EXERCISE DETAILS =>
All records below must be written out exactly, with the pictures excluded.

Collected data =>
◇ ◇ ◇

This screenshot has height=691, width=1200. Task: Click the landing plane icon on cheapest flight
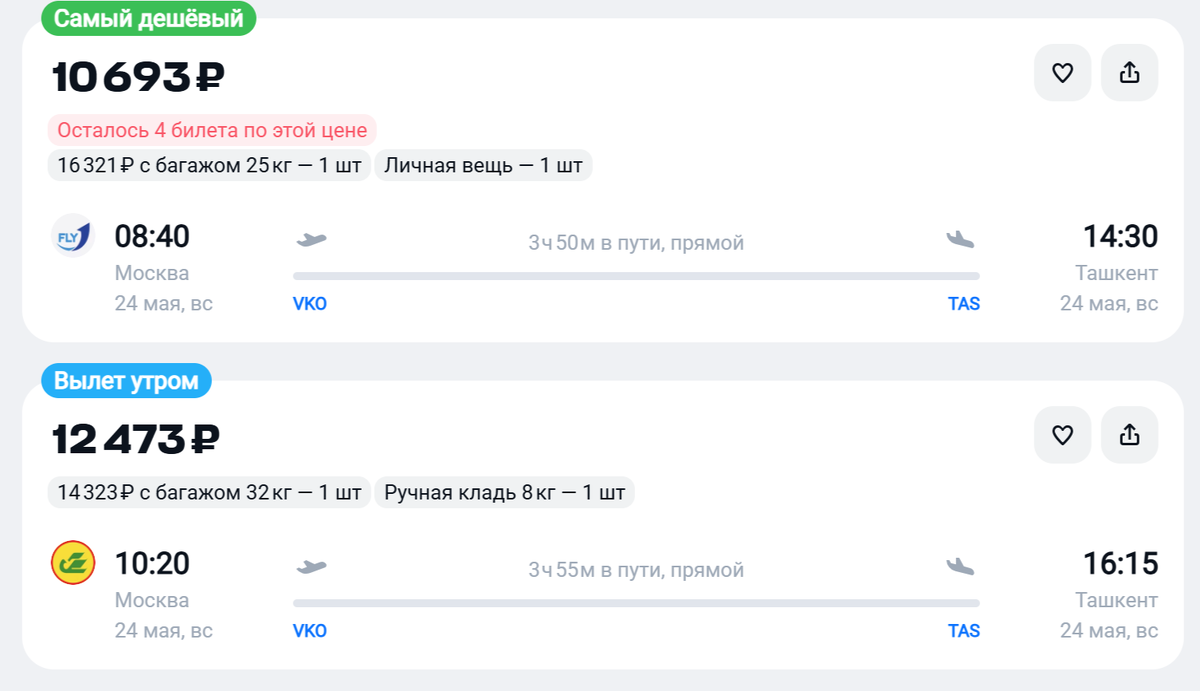click(960, 239)
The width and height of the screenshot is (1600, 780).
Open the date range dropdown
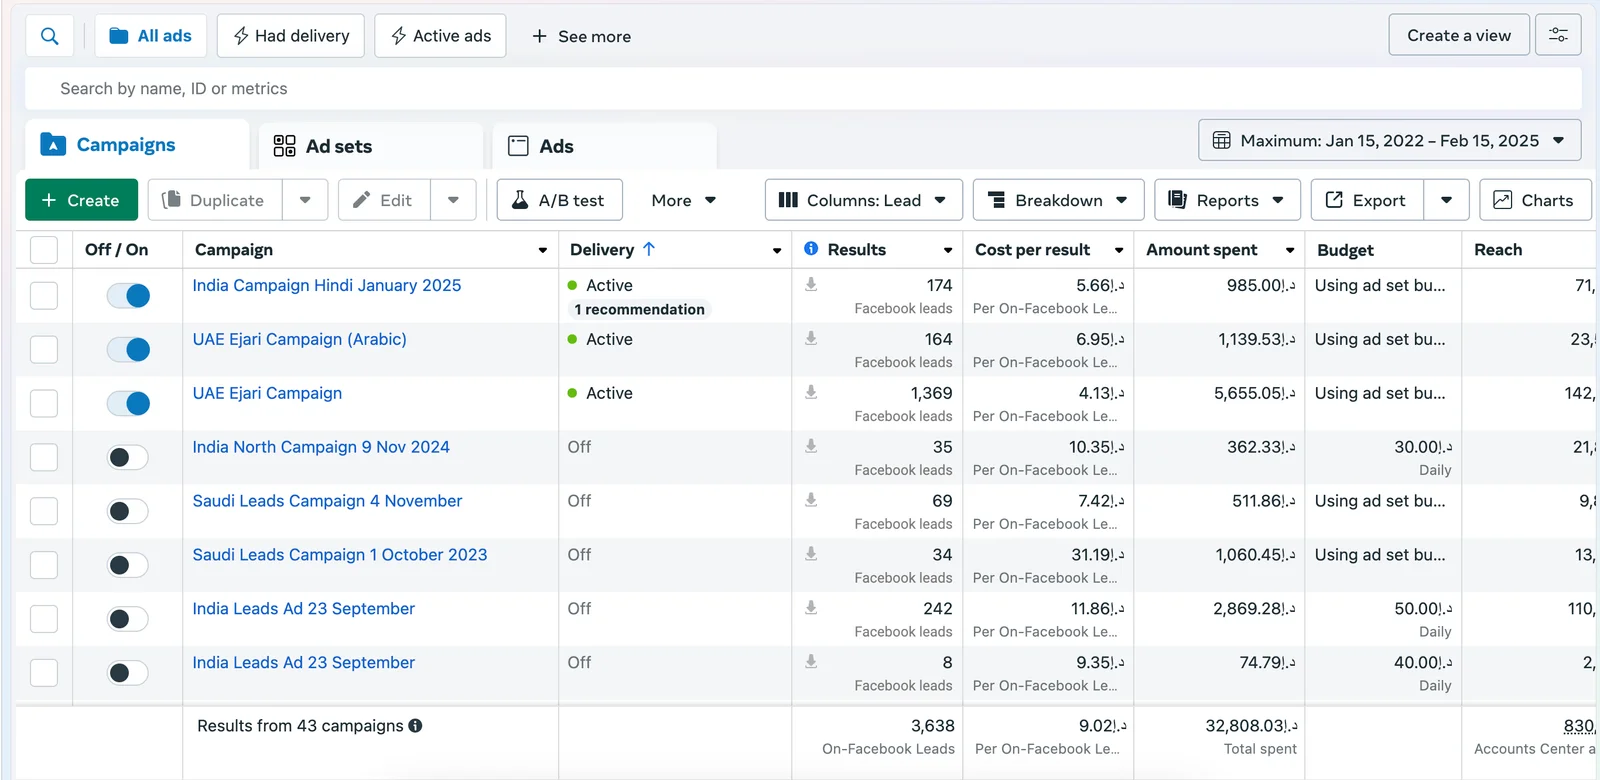1389,141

◇ ◇ ◇

OUTPUT =>
This screenshot has height=691, width=1200. Task: Click the landing plane icon on cheapest flight
click(960, 239)
The width and height of the screenshot is (1600, 780).
Open the date range dropdown
1389,141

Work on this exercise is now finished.